Records shown ->
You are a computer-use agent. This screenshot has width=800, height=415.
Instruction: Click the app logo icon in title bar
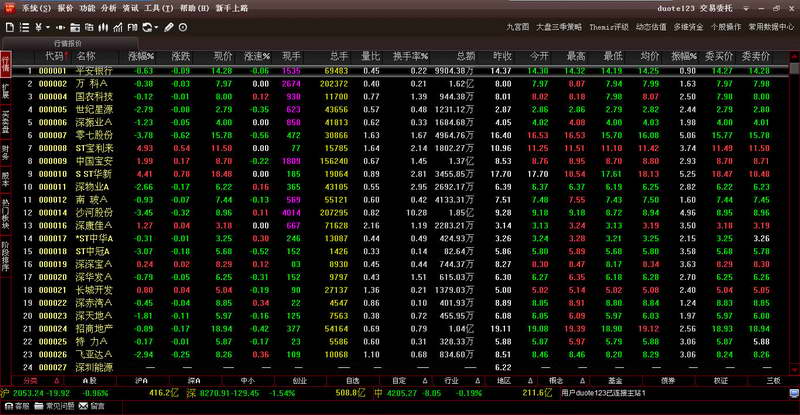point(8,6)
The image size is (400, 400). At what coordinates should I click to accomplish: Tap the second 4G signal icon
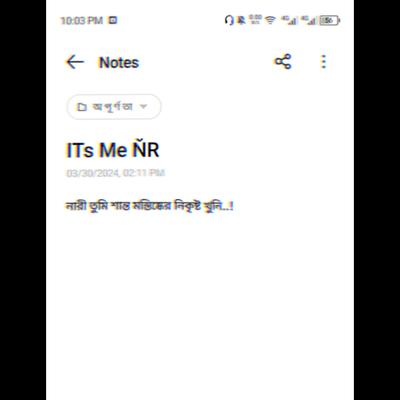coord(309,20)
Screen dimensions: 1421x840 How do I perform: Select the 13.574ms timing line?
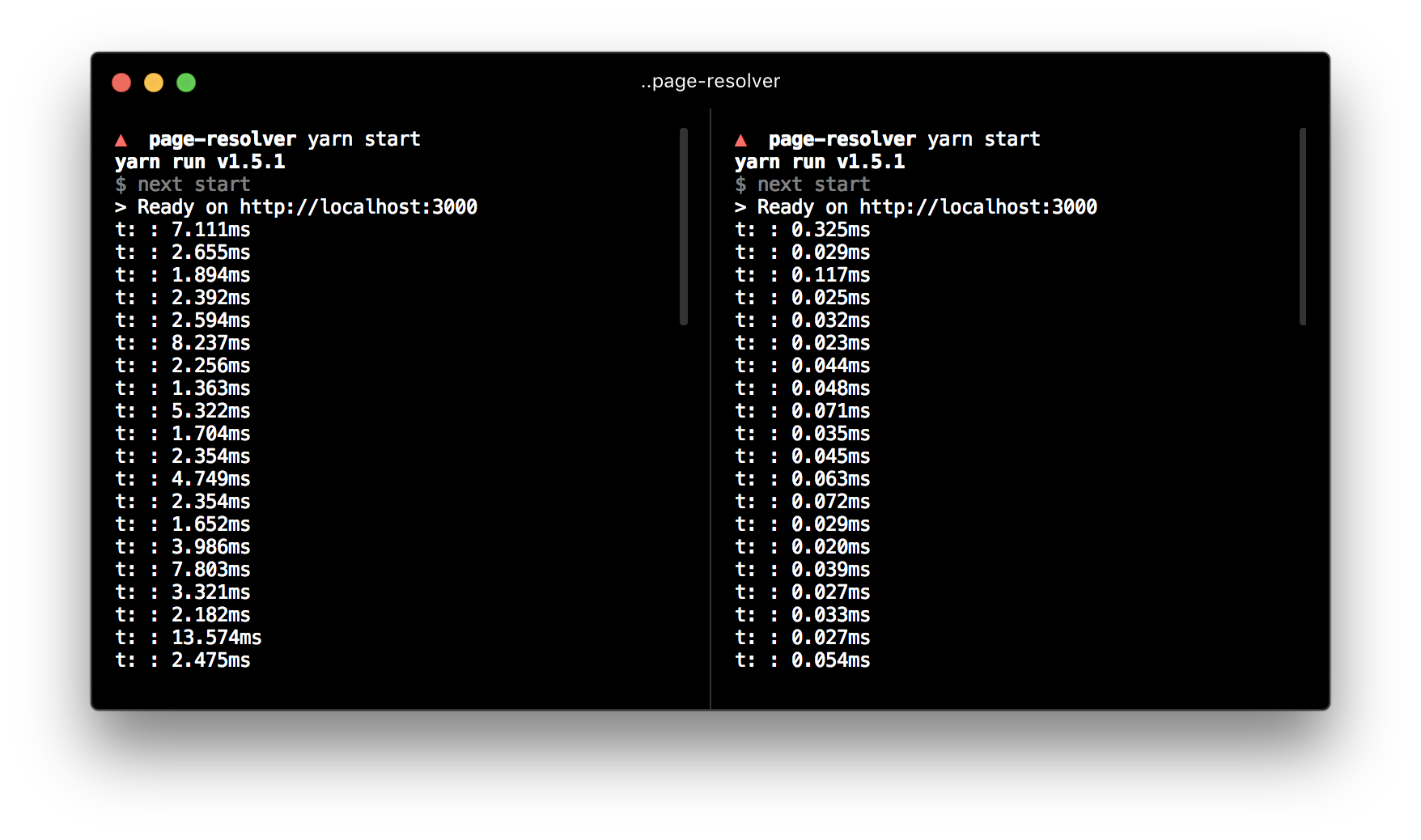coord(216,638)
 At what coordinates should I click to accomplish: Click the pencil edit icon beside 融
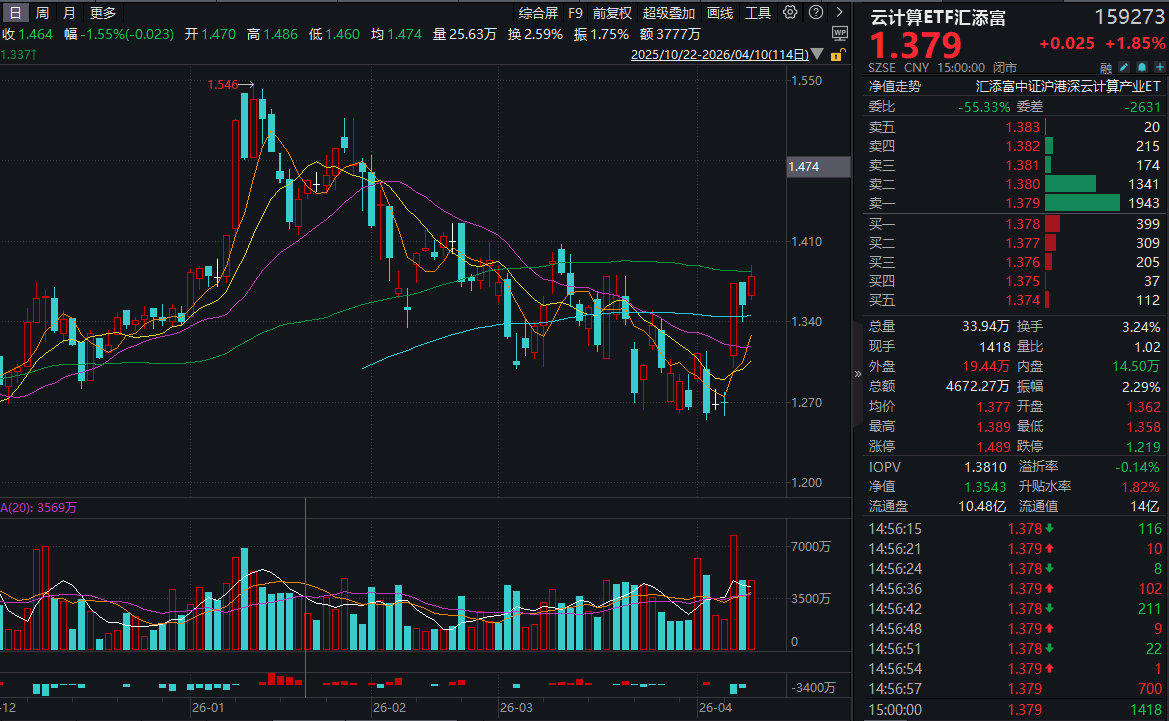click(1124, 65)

Requirement -> Take the line containing "The image size" as the first line and the last line of the data above as the final one, and output exactly the lines between them, inclusive, with no pictures.

Your solution ->
The image size is (400, 400). At what coordinates should I click to accomplish: Tap the second 4G signal icon
coord(309,20)
Screen dimensions: 1421x840 How do I perform: Select the 13.574ms timing line?
coord(216,638)
 At what coordinates should I click to accomplish: Click the pencil edit icon beside 融
click(1124, 65)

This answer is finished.